FRAGMENTO DE LA PÁGINA:
####
Y no hay estafa: estamos en presencia de una de las más prolíficas y prestigiosas autoras de la nación caribeña, nacida el 7 de agosto de 1944, también ensayista, periodista, crítica literaria y teatral, y traductora, acreedora del Premio Nacional de Literatura (2001).
Por estos días de celebración de su cumpleaños, aproveché para desempolvar una entrevista con ella, compartida con el colega Toni Pradas de la revista Bohemia, que no pierde vigencia y en la que nos confesó que para ella “escribir es como respirar”.
Da igual si el lenguaje tiene soplo coloquial o hermético: Nancy no para de escribir. Es más, lo hacía en cierta clase aburrida de la universidad, con la misma intensidad de sus comienzos en los días finales de una niñez ensimismada.
Una noche de su infancia quiso poner a prueba a sus padres durante la comida y leyó un poema con un título bien trasgresor. Para asombro de la chica lo recibieron como una gran fiesta, y así la pusieron sobre rieles y una gran vía hacia la literatura.
Felipe Morejón (“marino ágil y negro fiel/de estirpe indescifrable”) había visto tanto en sus viajes por los siete mares —incluso tocar a Louis Armstrong en Nueva York— que no dudo de la madera de artista de su hija.
Angélica Hernández (“mi madre tuvo el canto y el pañuelo/para acunar la fe de mis entrañas”), mestizada por cantoneses y africanos, se juró que cosería hasta el cansancio para darle la instrucción que merecía.
Ya adolescente, el primer poeta que le piropeó sus poemas fue Fayad Jamís, preso de los aromas del restaurante Polinesio, en La Rampa habanera.
Nicolás Guillén fue más lejos. Nancy lo conoció en 1961, en Santa María del Mar, cuando voluntariamente ella era intérprete de una delegación de ferroviarios franceses, invitados por el Instituto Cubano de Amistad con los Pueblos.
Los obreros quisieron saludar al poeta, a quien habían conocido durante su exilio en París. Ella se frotó las manos imaginándose como la traductora. Menudo chasco se llevó: Guillén hablaba perfectamente el francés.
####
FRAGMENTO DEL MATERIAL:
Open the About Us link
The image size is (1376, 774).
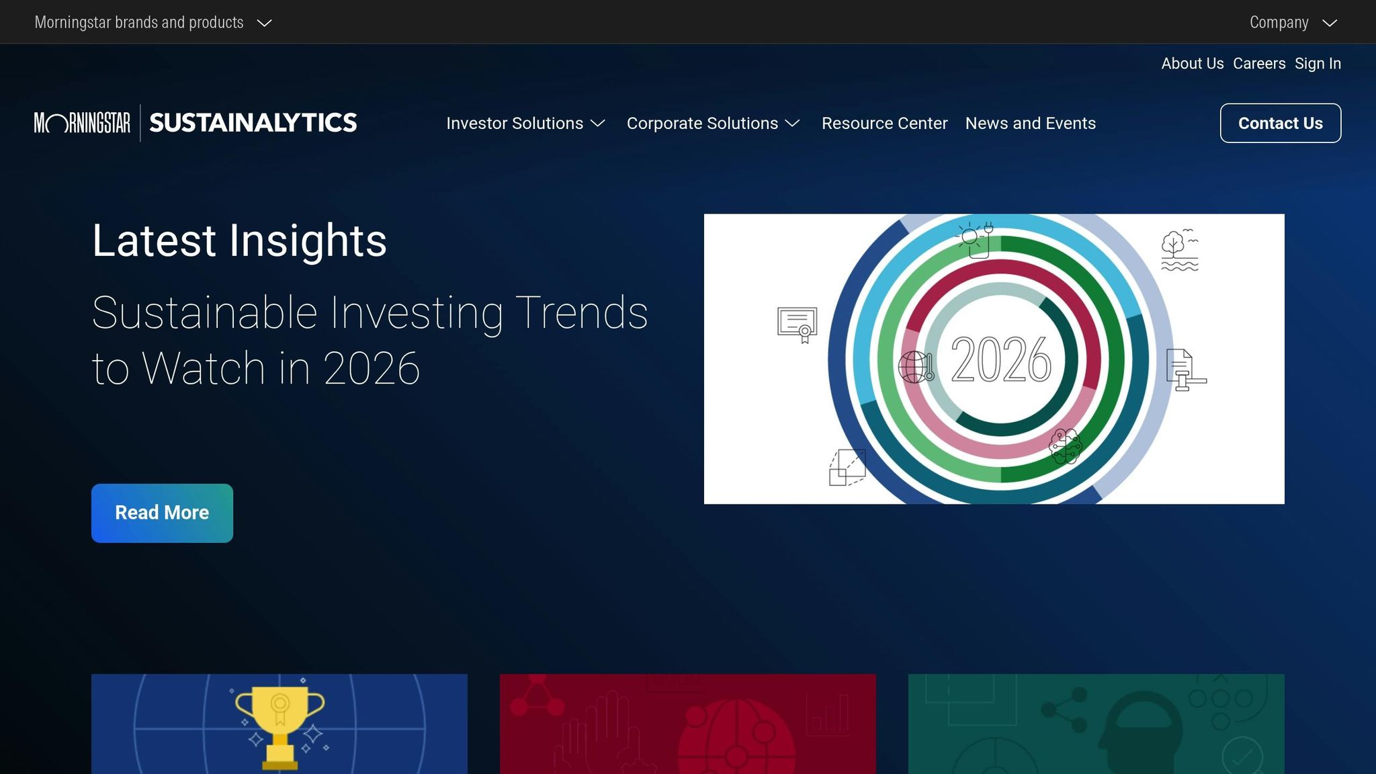point(1192,63)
####
OBJETIVO DEL EJERCICIO:
Responde estas preguntas con datos del fragmento de la página.
1. ¿En qué año recibió la autora el Premio Nacional de Literatura?
2. ¿Qué poeta fue el primero en elogiar sus poemas cuando era adolescente?
3. ¿En qué año y en qué lugar conoció la autora a Nicolás Guillén?

RESULTADO DEL EJERCICIO:
1. En 2001.
2. Fayad Jamís.
3. En 1961, en Santa María del Mar.